What needs to be done
Reproduce the rows below word for word, from the first row through the row that contains "Expand the user", with both of those rows included.

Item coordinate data
************

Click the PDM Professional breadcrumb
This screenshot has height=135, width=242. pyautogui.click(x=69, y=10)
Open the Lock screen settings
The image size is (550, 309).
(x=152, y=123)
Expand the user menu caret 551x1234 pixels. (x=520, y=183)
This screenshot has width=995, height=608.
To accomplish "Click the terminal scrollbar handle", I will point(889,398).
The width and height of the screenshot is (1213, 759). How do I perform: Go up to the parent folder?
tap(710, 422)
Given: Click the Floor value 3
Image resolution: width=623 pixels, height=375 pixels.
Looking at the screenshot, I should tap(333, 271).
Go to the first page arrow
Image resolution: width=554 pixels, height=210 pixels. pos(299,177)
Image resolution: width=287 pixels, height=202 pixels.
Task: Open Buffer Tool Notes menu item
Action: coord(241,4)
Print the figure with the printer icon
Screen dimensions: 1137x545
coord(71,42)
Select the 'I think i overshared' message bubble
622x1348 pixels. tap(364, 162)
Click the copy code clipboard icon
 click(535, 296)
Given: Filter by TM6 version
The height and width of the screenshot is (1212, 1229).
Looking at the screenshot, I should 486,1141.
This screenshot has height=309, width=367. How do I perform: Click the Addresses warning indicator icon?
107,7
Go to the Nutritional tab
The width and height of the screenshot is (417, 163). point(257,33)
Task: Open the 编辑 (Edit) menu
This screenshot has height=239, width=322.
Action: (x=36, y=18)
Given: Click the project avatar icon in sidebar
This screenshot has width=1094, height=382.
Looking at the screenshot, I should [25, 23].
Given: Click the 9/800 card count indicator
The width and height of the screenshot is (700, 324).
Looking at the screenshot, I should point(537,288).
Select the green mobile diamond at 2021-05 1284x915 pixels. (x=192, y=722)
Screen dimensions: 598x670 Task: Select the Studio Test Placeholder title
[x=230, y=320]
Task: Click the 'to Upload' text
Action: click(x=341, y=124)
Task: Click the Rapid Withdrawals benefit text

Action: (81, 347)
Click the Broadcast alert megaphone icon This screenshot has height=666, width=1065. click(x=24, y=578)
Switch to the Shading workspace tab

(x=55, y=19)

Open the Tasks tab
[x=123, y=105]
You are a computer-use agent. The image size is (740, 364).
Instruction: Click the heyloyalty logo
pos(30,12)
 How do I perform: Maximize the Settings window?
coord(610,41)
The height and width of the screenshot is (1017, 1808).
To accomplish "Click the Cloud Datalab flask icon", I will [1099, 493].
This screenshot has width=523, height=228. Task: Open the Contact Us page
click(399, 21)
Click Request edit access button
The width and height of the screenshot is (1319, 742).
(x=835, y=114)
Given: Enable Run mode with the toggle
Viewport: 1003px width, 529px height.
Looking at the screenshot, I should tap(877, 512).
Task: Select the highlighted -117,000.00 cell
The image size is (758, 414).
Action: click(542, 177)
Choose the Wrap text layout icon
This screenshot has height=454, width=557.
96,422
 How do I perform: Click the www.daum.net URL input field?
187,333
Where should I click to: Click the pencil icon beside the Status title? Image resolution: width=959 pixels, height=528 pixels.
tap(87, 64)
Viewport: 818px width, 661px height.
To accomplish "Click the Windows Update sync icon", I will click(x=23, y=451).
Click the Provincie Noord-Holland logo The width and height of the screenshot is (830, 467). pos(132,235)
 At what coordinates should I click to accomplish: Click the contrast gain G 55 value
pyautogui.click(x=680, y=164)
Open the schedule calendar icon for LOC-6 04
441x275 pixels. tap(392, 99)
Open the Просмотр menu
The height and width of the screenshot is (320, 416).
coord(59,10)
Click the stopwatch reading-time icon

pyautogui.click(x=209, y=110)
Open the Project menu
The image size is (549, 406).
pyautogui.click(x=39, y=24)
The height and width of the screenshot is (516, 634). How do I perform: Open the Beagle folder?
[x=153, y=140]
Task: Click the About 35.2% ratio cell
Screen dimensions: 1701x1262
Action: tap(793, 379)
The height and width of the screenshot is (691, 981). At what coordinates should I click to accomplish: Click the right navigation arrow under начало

************

Solution
Click the PDM Professional breadcrumb
This screenshot has height=135, width=242. pyautogui.click(x=69, y=10)
Open the Lock screen settings
The image size is (550, 309).
(x=152, y=123)
Expand the user menu caret 551x1234 pixels. (x=520, y=183)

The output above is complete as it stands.